The melancholic ending was a bold choice and it will certainly stay with me.
DNF’ed 15% in. This is a cast of “it’s not the book, it’s me.” I’m just not vibing with the short sentence writing style and I don’t care about the characters. The setting is really cool though, the space pods were interesting. I can tell this book leans more litfic scifi rather than more science-y scifi, and that’s just not my cup of tea. I’m sure readers who like Emily St John Mandel would like this book! My thanks to the publisher and author for providing me with an eARC via NetGalley!

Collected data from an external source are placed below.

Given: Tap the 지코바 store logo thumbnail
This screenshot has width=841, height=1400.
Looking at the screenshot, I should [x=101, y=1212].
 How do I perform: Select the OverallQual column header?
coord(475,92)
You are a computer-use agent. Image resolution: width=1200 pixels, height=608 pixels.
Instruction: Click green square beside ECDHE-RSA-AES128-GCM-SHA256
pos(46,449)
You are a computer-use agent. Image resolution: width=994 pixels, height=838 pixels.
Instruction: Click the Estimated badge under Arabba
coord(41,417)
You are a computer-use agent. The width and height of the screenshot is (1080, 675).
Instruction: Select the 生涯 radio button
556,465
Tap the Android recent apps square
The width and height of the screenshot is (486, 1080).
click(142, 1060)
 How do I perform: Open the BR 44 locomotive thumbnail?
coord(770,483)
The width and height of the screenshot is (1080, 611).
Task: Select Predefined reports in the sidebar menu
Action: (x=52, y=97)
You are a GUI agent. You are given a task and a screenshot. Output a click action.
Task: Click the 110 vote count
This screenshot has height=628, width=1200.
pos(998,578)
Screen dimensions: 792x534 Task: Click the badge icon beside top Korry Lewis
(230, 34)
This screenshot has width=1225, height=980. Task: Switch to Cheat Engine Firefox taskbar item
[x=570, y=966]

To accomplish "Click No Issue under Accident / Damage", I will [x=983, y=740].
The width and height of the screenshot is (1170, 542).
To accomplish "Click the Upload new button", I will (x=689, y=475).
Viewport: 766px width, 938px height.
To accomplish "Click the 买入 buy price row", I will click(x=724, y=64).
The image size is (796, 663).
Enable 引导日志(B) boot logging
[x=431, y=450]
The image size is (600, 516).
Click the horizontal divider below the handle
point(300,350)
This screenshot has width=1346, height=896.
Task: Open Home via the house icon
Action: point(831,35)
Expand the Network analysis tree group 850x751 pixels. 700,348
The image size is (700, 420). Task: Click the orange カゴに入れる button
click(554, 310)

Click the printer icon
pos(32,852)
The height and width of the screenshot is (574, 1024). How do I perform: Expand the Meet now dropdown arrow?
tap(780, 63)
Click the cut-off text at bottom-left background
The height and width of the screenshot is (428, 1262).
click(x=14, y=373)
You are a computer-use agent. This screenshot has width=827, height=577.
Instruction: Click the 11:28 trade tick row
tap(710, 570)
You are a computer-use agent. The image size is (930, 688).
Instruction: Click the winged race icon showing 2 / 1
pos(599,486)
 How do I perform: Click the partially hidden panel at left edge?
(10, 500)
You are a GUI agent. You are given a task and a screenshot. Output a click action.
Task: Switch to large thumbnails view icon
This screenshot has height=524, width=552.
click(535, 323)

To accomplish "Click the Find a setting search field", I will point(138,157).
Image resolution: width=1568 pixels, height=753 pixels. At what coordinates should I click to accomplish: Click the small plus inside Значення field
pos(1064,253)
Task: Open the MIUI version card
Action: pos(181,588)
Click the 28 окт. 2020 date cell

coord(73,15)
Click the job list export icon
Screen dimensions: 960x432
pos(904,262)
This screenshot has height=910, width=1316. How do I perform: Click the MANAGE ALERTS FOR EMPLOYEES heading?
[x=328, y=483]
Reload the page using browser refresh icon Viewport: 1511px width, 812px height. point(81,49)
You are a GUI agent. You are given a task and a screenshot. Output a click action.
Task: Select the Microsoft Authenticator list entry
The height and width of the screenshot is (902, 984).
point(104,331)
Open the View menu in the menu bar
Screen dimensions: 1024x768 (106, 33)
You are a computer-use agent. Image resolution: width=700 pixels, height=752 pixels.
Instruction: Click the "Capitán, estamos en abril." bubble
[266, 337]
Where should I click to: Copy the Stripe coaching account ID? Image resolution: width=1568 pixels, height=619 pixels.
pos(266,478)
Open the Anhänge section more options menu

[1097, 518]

Two stars for intriguing setting of the seafloor at the start. The premise sounded intriguing, but I found the writing stilted in such a way that I couldn’t get into the story. The writing was choppy. Short little tiny sentences. Could not grasp the larger significance of the story, so I did not enjoy. Thanks to NetGalley and the publisher for the eARC in exchange for my honest review.
This is a really really good book. Sci fi plot was minimal but satisfying for someone who needs that (me!). Overall the book is about meaning and perception in the face of existential horror. It’s raw, and it hurt my heart many times but I could not put it down.
One woman grows up in a pod under the sea, another other on land, often mistaken for a robot. In a depopulated planet full of sand, tardigrades and few people, can a molecular code be the answer to humanity’s future away from Earth, and is it worth saving anyway?
Earth 7 is a beautiful, optimistic and strange piece of speculative fiction that ponders what we’re losing, and what the earth might be without us. It’s slippery, profound and often funny. For fans of Ursula le Guin, Jeff Vandemeer and more recently Aerth and In Ascension.